The District Court’s opinion in Arch Coal was not welcomed by government antitrust enforcement officials. If followed by subsequent courts, the decision would substantially raise the bar with respect to the evidence that the agencies must put forth in order to obtain a preliminary injunction. Specifically, the decision increases the government’s burden when attempting to demonstrate potential harm to competition based on evidence of likely post-merger output collusion. In addition, the decision reduces the role of customer testimony concerning the likely competitive effects of mergers and acquisitions.

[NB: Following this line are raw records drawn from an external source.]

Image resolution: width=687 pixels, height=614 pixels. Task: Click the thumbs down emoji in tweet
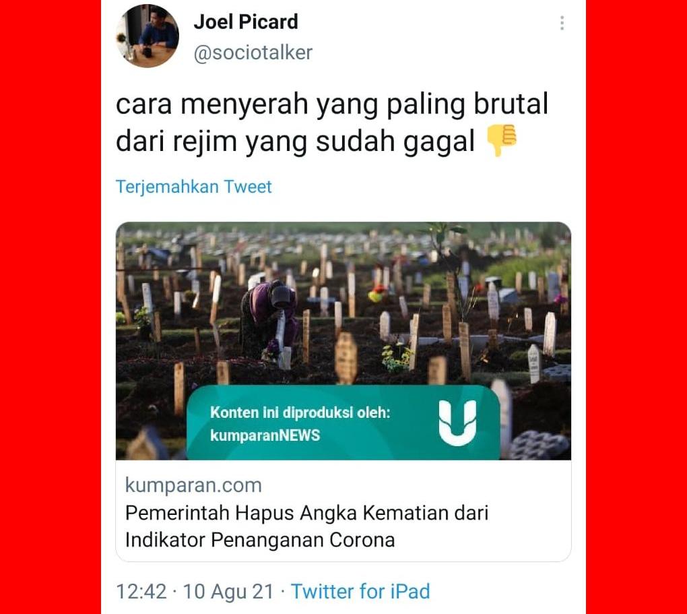point(502,140)
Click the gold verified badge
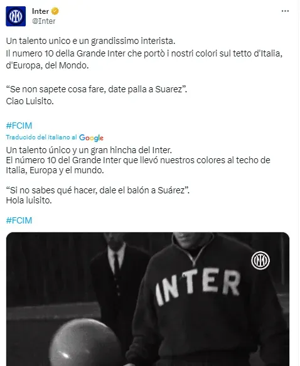The width and height of the screenshot is (300, 366). [x=55, y=11]
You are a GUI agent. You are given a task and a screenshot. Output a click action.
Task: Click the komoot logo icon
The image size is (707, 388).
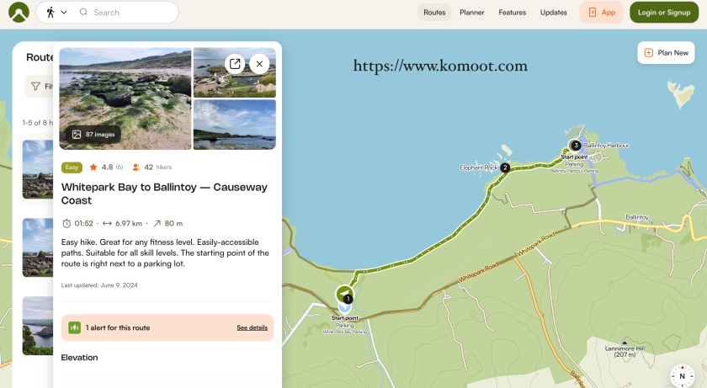18,13
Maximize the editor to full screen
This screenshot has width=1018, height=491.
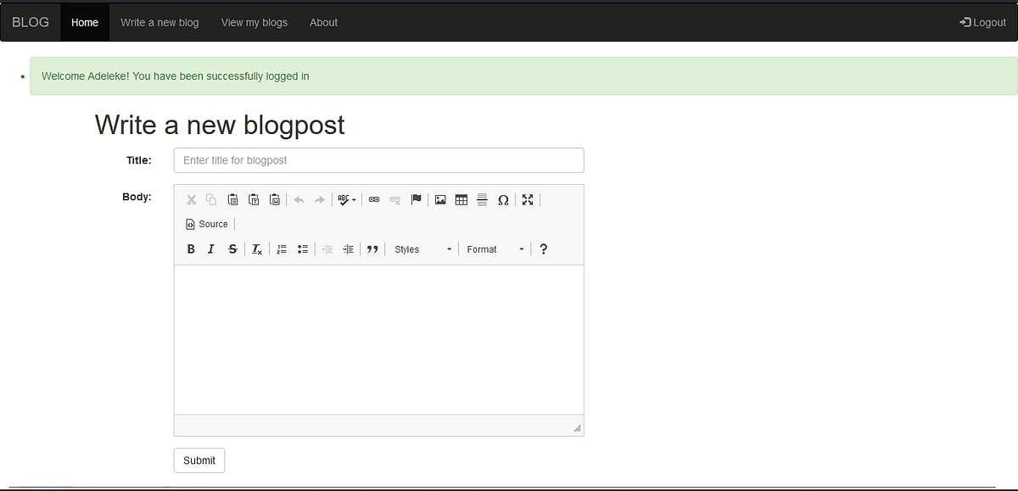528,199
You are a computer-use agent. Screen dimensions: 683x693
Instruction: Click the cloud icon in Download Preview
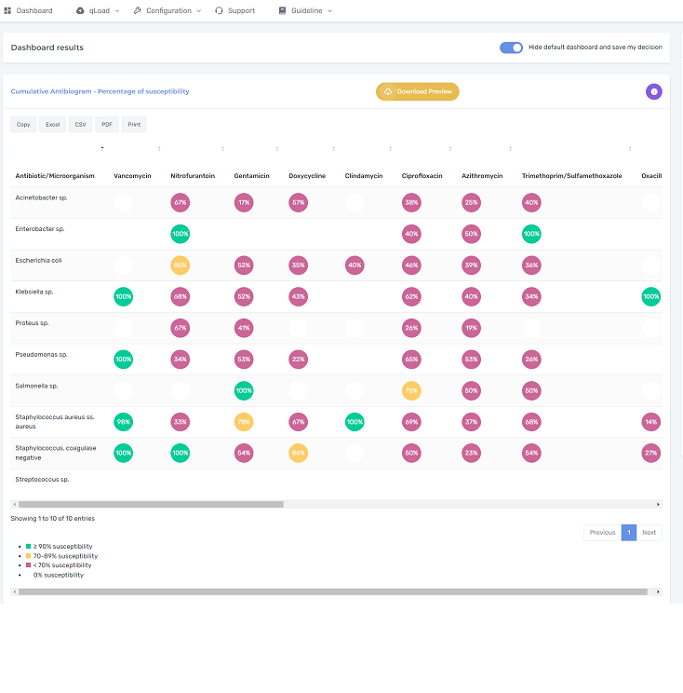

Considering that the Court of Appeals rejected the District Court’s opinion concerning the FTC’s coordinated effects theory, however, the government is likely to continue to rely upon its traditional legal and economic analyses concerning pricing and output behavior when challenging mergers in concentrated markets. Further, the Court of Appeals did not reject the District Court’s opinion regarding customer concerns. This decision, as well as the government’s recent loss in the Oracle case, suggest a heightened evidentiary standard regarding customer testimony that the government will have to meet in order to rely on customer opinion when attempting to sustain merger challenges in court.

Footnotes

1 See FTC v. Arch Coal, Inc., 329 F. Supp. 2d 190 (D.D.C. 2004).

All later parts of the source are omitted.